The request: Could you print the data below line for line, without changing a single character?

Exercise data:

--- start ---

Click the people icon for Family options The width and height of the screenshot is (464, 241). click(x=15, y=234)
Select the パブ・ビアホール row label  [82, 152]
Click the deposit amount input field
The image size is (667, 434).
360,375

--- end ---

Response for this exercise:
Click the people icon for Family options The width and height of the screenshot is (464, 241). click(x=15, y=234)
Select the パブ・ビアホール row label  [82, 152]
Click the deposit amount input field
The image size is (667, 434).
360,375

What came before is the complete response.